The images used for segmentation are available at [IDR or DRYAD link to the images, in preparation]
Description of the dataset structure
- Mapobject_id : unique identifier of segmented nucleus
- Day: Culturing day at imaging
- Treatment: compound added to the culturing medium (eg, TSA, phytohormones)
- Medium: culturing medium (Gamborg or W5, see Table S3 of related paper)
- Line: Plant line used to prepare the protoplast culture (see Table S4 of related paper)

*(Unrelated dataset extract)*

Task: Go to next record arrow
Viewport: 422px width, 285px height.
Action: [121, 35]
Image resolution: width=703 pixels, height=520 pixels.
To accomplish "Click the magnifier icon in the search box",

- Well: well number on the multi-well plate used for plant cells cultures and imaging (see Methods in related paper)
- Columns with prefix Morphology_: morphological descriptors of the object (nucleus).
- Columns with prefix Intensity_: signal intensity descriptors (sum, mean, standard deviation) for each channel (C01= channel 1, H1.2-GFP ; C02= channel 2, H2B-RFP). In addition, Intensity_Mean_Ratio is the ratio of Intensity_Mean_C01/ Intensity_Mean_C02
- Columns with prefix Texture_: texture descriptors for 4 families of texture (LBP, Gabor, TAS and Hu, see Table S1 and main text of related paper)
Software
These data were exported from TissueMaps after segmentation.
http://docs.tissuemaps.org/latest/
References
Depeursinge, A., Fageot, J., & Al-Kadi, O. S. (2017b). Fundamentals of Texture Processing for Biomedical Image Analysis. 1-27. doi:10.1016/b978-0-12-812133-7.00001-6
Di Cataldo, S., & Ficarra, E. (2017). Mining textural knowledge in biological images: Applications, methods and trends. Comput Struct Biotechnol J, 15, 56-67. doi:10.1016/j.csbj.2016.11.002
Hamilton, N. A., Pantelic, R. S., Hanson, K., & Teasdale, R. D. (2007). Fast automated cell phenotype image classification. BMC Bioinformatics, 8, 110. doi:10.1186/1471-2105-8-110
Methods
Image features extracted by Tissue Maps from microscopy images following automated, supervised segmentation of plant protoplast nuclei.
Leaf protoplasts were cultured in coverglass-bottom 96-well plates and imaged using a confocal microscope Cell Voyager. The plant cell line (expressing specific nuclear reporters), imaging day (day0-day7) and culturing media is indicated in the dataset. Additional information is provided in the Table S3 in the manuscript.
Image features correspond to three families: intensity, morphology and texture. A complete list of image features used for the study is available as Table S2 in the manuscript.